Quote the listing below word for word, beginning at the line that contains "Given: Open the three-dot chat options menu" and ending after the line that contains "Looking at the screenshot, I should (x=1236, y=69).". Leave the pictures out of your answer.

PROVIDED MATERIAL ▸
★ ★ ★ ★ ★ ★ ★

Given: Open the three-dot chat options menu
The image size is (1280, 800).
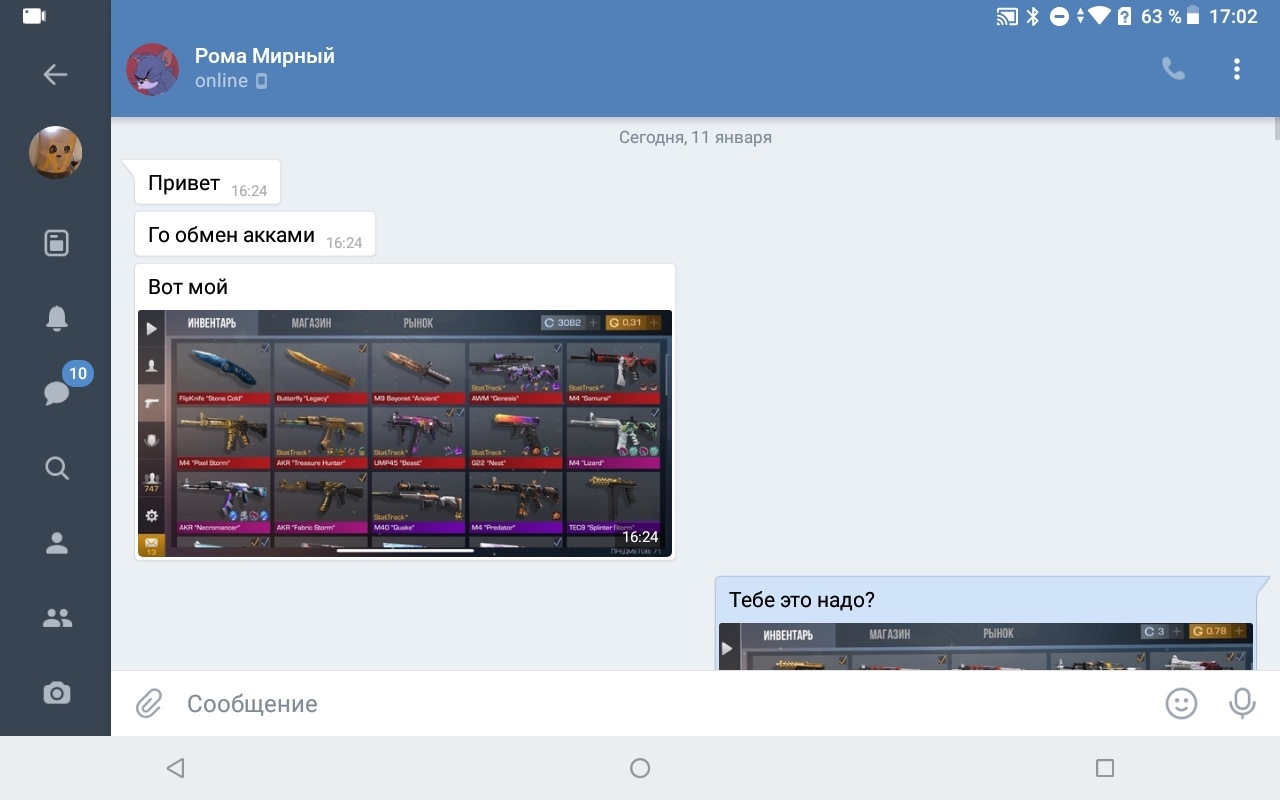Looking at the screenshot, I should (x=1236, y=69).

★ ★ ★ ★ ★ ★ ★

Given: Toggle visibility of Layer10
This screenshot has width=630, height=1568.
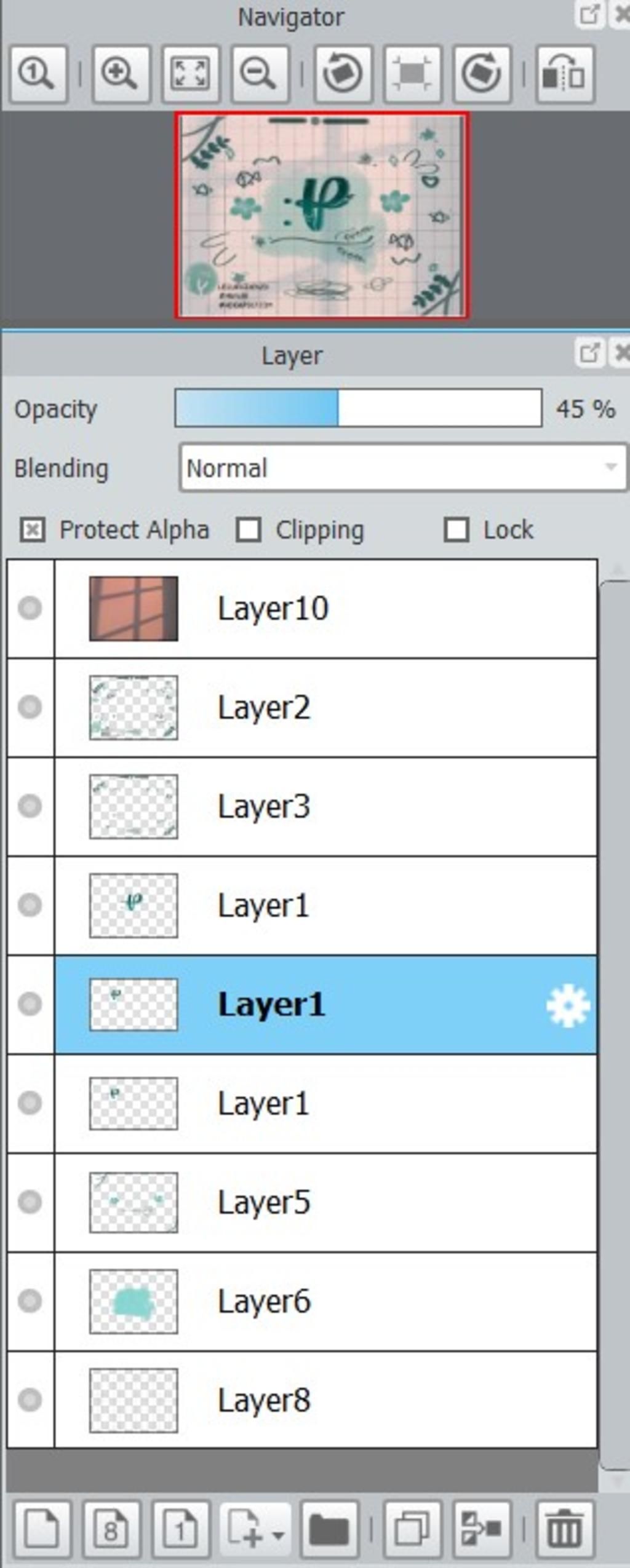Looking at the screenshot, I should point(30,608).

★ ★ ★ ★ ★ ★ ★

WRITTEN ANSWER ▸
Given: Open the three-dot chat options menu
The image size is (1280, 800).
Looking at the screenshot, I should (x=1236, y=69).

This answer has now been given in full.